What started as a simple, life-size portrait of my daughter and a chicken in our autumnal backyard, became Eve in the Garden of Paradise populated by over 25 beasts. Eve in the Garden has long been the subject of artists drawn to paint not only a gorgeous landscape with many animals but also, perhaps, an alluring, nude, wicked woman.
A woman, imbued with power and danger in a landscape with animals, is a subject that interests me.
I worked as the seasons changed, fall came around again, and the painting evolved.
From Rubens’ and Jan Brueghel’s 1615 painting “Fall of Man” I took the title and two lolling tigers and found the freedom to insert any animal I wished, including bats, a panda, and an albino deer.

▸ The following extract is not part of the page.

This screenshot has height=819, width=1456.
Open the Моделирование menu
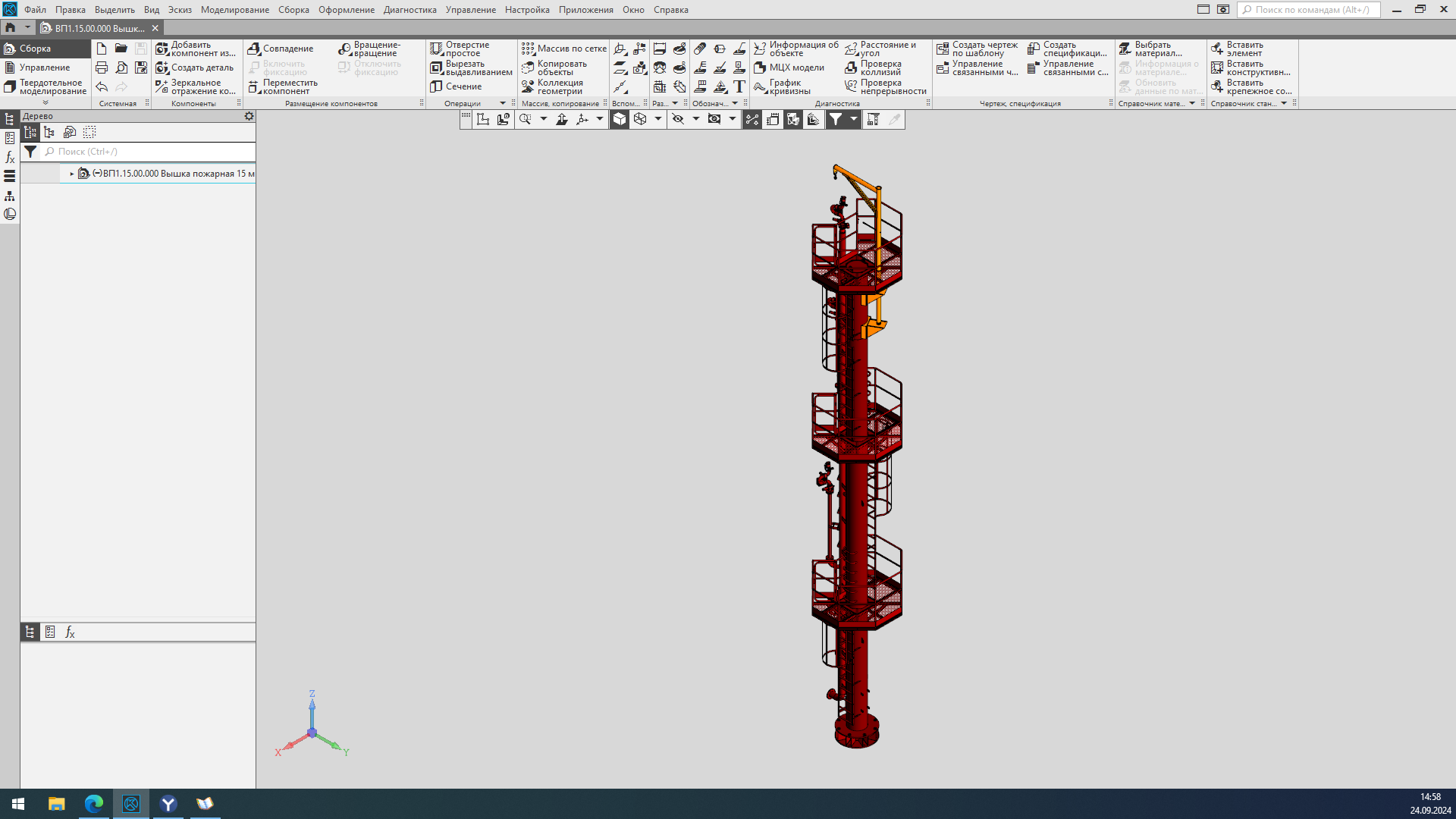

From Renaissance paintings of Madonna I took an overhanging dove, a symbol of purity and innocence.
My girl became both Madonna and Eve. Simultaneously a temptress and an innocent with a backyard chicken, the fall of man is laid at her feet.
Painted elements like the curtain and birds extend into the viewer’s space, bringing him into the Garden with Eve. The viewer is in the heart of the painting, implicated.
The layers of paint on the surface of the canvas evoke the passage of time and the evolving meaning of a female character depicted by artists for centuries; an evolution that I contribute to with a purpose defined by my biology and history.